(Requirements) Show each line of the records that contains the word "screenshot".

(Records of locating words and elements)
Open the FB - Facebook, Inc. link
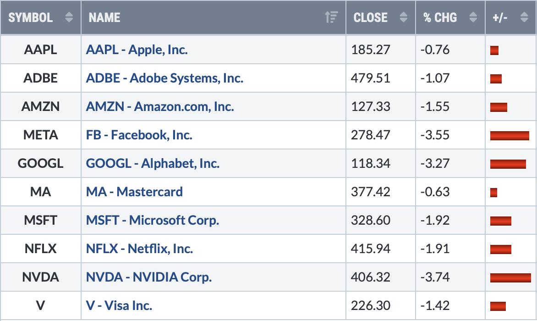pos(139,135)
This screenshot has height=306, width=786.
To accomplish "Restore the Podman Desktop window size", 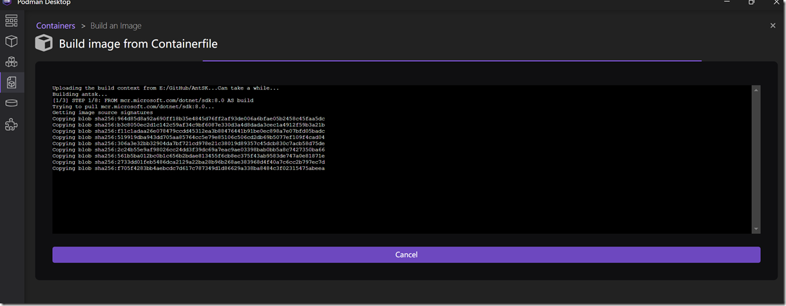I will click(751, 3).
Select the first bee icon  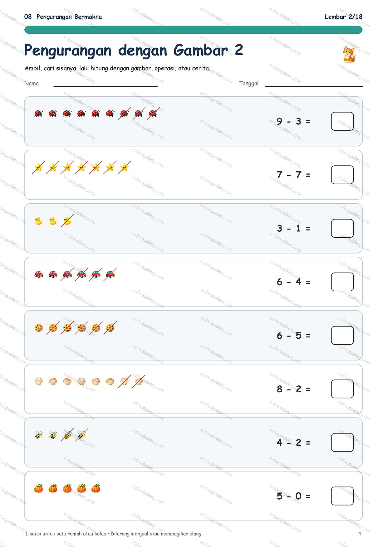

(Task answer)
This screenshot has height=306, width=786.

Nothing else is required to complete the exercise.